◆ **Required task**:
Output every line of these rows as a JSON list of strings, one string per line, and drop any blank lines.

(Raw rows)
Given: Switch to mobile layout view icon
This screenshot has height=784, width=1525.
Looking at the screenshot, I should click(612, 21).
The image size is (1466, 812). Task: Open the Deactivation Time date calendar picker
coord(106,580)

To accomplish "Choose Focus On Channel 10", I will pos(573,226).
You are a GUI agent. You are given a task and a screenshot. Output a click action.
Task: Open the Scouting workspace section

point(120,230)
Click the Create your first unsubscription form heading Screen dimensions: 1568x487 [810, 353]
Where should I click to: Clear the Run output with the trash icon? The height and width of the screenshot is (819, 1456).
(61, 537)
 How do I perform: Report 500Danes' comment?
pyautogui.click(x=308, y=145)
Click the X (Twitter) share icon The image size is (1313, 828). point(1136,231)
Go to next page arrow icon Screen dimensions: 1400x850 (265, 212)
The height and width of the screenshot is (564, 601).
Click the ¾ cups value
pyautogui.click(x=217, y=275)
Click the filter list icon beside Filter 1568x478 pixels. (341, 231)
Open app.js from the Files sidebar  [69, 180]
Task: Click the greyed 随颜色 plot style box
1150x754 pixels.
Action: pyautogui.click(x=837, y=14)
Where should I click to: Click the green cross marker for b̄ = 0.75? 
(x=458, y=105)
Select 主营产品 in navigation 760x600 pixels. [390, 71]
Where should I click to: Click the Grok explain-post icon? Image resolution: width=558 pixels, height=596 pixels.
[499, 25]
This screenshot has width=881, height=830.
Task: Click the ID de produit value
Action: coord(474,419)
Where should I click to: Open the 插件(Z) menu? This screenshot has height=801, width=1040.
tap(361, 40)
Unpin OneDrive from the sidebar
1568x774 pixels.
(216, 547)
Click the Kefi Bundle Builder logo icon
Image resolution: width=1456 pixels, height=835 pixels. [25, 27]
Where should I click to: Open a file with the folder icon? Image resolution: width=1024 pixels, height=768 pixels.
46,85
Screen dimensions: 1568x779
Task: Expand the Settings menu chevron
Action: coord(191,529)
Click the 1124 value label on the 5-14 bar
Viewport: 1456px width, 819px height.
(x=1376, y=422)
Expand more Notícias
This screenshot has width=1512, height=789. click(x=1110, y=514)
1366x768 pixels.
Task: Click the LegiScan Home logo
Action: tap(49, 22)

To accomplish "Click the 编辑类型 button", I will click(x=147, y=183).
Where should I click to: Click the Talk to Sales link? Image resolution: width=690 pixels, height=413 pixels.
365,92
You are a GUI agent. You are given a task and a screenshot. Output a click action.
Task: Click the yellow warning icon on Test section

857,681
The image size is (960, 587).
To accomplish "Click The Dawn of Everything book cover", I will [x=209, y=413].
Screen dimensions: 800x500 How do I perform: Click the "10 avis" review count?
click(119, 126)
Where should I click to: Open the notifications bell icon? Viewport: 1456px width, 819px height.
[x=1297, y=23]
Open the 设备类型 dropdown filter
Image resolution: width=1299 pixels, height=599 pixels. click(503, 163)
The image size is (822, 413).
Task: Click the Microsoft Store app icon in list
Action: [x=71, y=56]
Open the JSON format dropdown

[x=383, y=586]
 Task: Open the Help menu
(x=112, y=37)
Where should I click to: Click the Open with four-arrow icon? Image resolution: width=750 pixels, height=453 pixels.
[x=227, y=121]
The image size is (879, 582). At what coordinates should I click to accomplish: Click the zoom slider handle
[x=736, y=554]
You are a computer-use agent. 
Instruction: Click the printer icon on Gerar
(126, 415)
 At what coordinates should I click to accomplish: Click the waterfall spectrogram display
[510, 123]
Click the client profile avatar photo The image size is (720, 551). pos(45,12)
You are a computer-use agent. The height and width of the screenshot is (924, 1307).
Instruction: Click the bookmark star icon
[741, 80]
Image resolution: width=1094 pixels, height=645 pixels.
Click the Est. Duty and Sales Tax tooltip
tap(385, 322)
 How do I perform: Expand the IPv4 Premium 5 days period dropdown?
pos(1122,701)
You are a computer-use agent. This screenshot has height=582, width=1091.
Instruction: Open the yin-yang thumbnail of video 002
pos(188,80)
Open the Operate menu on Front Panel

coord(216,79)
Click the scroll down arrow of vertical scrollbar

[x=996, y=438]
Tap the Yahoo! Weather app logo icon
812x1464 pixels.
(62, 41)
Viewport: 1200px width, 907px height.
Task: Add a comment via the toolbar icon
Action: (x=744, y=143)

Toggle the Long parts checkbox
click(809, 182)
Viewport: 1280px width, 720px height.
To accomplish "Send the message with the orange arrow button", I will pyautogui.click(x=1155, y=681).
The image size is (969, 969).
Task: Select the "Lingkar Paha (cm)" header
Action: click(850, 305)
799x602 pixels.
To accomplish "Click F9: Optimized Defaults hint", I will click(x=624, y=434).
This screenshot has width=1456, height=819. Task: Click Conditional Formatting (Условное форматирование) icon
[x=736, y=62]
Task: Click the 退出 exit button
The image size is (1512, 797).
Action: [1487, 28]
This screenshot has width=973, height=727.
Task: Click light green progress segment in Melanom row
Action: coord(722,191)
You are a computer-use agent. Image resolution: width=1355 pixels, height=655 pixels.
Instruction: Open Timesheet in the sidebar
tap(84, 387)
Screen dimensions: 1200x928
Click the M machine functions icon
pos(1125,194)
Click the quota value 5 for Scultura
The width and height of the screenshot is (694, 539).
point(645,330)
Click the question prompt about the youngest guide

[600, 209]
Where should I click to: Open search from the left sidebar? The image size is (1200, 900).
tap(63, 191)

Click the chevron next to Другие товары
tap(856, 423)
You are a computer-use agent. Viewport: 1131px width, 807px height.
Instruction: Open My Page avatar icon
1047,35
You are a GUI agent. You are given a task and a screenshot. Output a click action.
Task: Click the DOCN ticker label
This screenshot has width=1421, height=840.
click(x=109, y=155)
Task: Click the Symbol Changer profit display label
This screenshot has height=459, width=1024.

◆ **Response for this exercise**:
[
  "Given: Switch to mobile layout view icon",
  "This screenshot has height=784, width=1525.",
  "Looking at the screenshot, I should click(612, 21).",
  "The image size is (1466, 812). Task: Open the Deactivation Time date calendar picker",
  "coord(106,580)",
  "To accomplish \"Choose Focus On Channel 10\", I will pos(573,226).",
  "You are a GUI agent. You are given a task and a screenshot. Output a click action.",
  "Task: Open the Scouting workspace section",
  "point(120,230)",
  "Click the Create your first unsubscription form heading Screen dimensions: 1568x487 [810, 353]",
  "Where should I click to: Clear the Run output with the trash icon? The height and width of the screenshot is (819, 1456).",
  "(61, 537)",
  " How do I perform: Report 500Danes' comment?",
  "pyautogui.click(x=308, y=145)",
  "Click the X (Twitter) share icon The image size is (1313, 828). point(1136,231)",
  "Go to next page arrow icon Screen dimensions: 1400x850 (265, 212)",
  "The height and width of the screenshot is (564, 601).",
  "Click the ¾ cups value",
  "pyautogui.click(x=217, y=275)",
  "Click the filter list icon beside Filter 1568x478 pixels. (341, 231)",
  "Open app.js from the Files sidebar  [69, 180]",
  "Task: Click the greyed 随颜色 plot style box",
  "1150x754 pixels.",
  "Action: pyautogui.click(x=837, y=14)",
  "Where should I click to: Click the green cross marker for b̄ = 0.75? ",
  "(x=458, y=105)",
  "Select 主营产品 in navigation 760x600 pixels. [390, 71]",
  "Where should I click to: Click the Grok explain-post icon? Image resolution: width=558 pixels, height=596 pixels.",
  "[499, 25]",
  "This screenshot has width=881, height=830.",
  "Task: Click the ID de produit value",
  "Action: coord(474,419)",
  "Where should I click to: Open the 插件(Z) menu? This screenshot has height=801, width=1040.",
  "tap(361, 40)",
  "Unpin OneDrive from the sidebar",
  "1568x774 pixels.",
  "(216, 547)",
  "Click the Kefi Bundle Builder logo icon",
  "Image resolution: width=1456 pixels, height=835 pixels. [25, 27]",
  "Where should I click to: Open a file with the folder icon? Image resolution: width=1024 pixels, height=768 pixels.",
  "46,85",
  "Screen dimensions: 1568x779",
  "Task: Expand the Settings menu chevron",
  "Action: coord(191,529)",
  "Click the 1124 value label on the 5-14 bar",
  "Viewport: 1456px width, 819px height.",
  "(x=1376, y=422)",
  "Expand more Notícias",
  "This screenshot has width=1512, height=789. click(x=1110, y=514)",
  "1366x768 pixels.",
  "Task: Click the LegiScan Home logo",
  "Action: tap(49, 22)",
  "To accomplish \"Click the 编辑类型 button\", I will click(x=147, y=183).",
  "Where should I click to: Click the Talk to Sales link? Image resolution: width=690 pixels, height=413 pixels.",
  "365,92",
  "You are a GUI agent. You are given a task and a screenshot. Output a click action.",
  "Task: Click the yellow warning icon on Test section",
  "857,681",
  "The image size is (960, 587).",
  "To accomplish \"Click The Dawn of Everything book cover\", I will [x=209, y=413].",
  "Screen dimensions: 800x500 How do I perform: Click the \"10 avis\" review count?",
  "click(119, 126)",
  "Where should I click to: Open the notifications bell icon? Viewport: 1456px width, 819px height.",
  "[x=1297, y=23]",
  "Open the 设备类型 dropdown filter",
  "Image resolution: width=1299 pixels, height=599 pixels. click(503, 163)",
  "The image size is (822, 413).",
  "Task: Click the Microsoft Store app icon in list",
  "Action: [x=71, y=56]",
  "Open the JSON format dropdown",
  "[x=383, y=586]",
  " Task: Open the Help menu",
  "(x=112, y=37)",
  "Where should I click to: Click the Open with four-arrow icon? Image resolution: width=750 pixels, height=453 pixels.",
  "[x=227, y=121]",
  "The image size is (879, 582). At what coordinates should I click to accomplish: Click the zoom slider handle",
  "[x=736, y=554]",
  "You are a computer-use agent. ",
  "Instruction: Click the printer icon on Gerar",
  "(126, 415)",
  " At what coordinates should I click to accomplish: Click the waterfall spectrogram display",
  "[510, 123]",
  "Click the client profile avatar photo The image size is (720, 551). pos(45,12)",
  "You are a computer-use agent. The height and width of the screenshot is (924, 1307).",
  "Instruction: Click the bookmark star icon",
  "[741, 80]",
  "Image resolution: width=1094 pixels, height=645 pixels.",
  "Click the Est. Duty and Sales Tax tooltip",
  "tap(385, 322)",
  " How do I perform: Expand the IPv4 Premium 5 days period dropdown?",
  "pos(1122,701)",
  "You are a computer-use agent. This screenshot has height=582, width=1091.",
  "Instruction: Open the yin-yang thumbnail of video 002",
  "pos(188,80)",
  "Open the Operate menu on Front Panel",
  "coord(216,79)",
  "Click the scroll down arrow of vertical scrollbar",
  "[x=996, y=438]",
  "Tap the Yahoo! Weather app logo icon",
  "812x1464 pixels.",
  "(62, 41)",
  "Viewport: 1200px width, 907px height.",
  "Task: Add a comment via the toolbar icon",
  "Action: (x=744, y=143)",
  "Toggle the Long parts checkbox",
  "click(809, 182)",
  "Viewport: 1280px width, 720px height.",
  "To accomplish \"Send the message with the orange arrow button\", I will pyautogui.click(x=1155, y=681).",
  "The image size is (969, 969).",
  "Task: Select the \"Lingkar Paha (cm)\" header",
  "Action: click(850, 305)",
  "799x602 pixels.",
  "To accomplish \"Click F9: Optimized Defaults hint\", I will click(x=624, y=434).",
  "This screenshot has width=1456, height=819. Task: Click Conditional Formatting (Условное форматирование) icon",
  "[x=736, y=62]",
  "Task: Click the 退出 exit button",
  "The image size is (1512, 797).",
  "Action: [1487, 28]",
  "This screenshot has width=973, height=727.",
  "Task: Click light green progress segment in Melanom row",
  "Action: coord(722,191)",
  "You are a computer-use agent. Image resolution: width=1355 pixels, height=655 pixels.",
  "Instruction: Open Timesheet in the sidebar",
  "tap(84, 387)",
  "Screen dimensions: 1200x928",
  "Click the M machine functions icon",
  "pos(1125,194)",
  "Click the quota value 5 for Scultura",
  "The width and height of the screenshot is (694, 539).",
  "point(645,330)",
  "Click the question prompt about the youngest guide",
  "[600, 209]",
  "Where should I click to: Open search from the left sidebar? The image size is (1200, 900).",
  "tap(63, 191)",
  "Click the chevron next to Другие товары",
  "tap(856, 423)",
  "You are a computer-use agent. Viewport: 1131px width, 807px height.",
  "Instruction: Open My Page avatar icon",
  "1047,35",
  "You are a GUI agent. You are given a task and a screenshot. Output a click action.",
  "Task: Click the DOCN ticker label",
  "This screenshot has width=1421, height=840.",
  "click(x=109, y=155)",
  "Task: Click the Symbol Changer profit display label",
  "This screenshot has height=459, width=1024."
]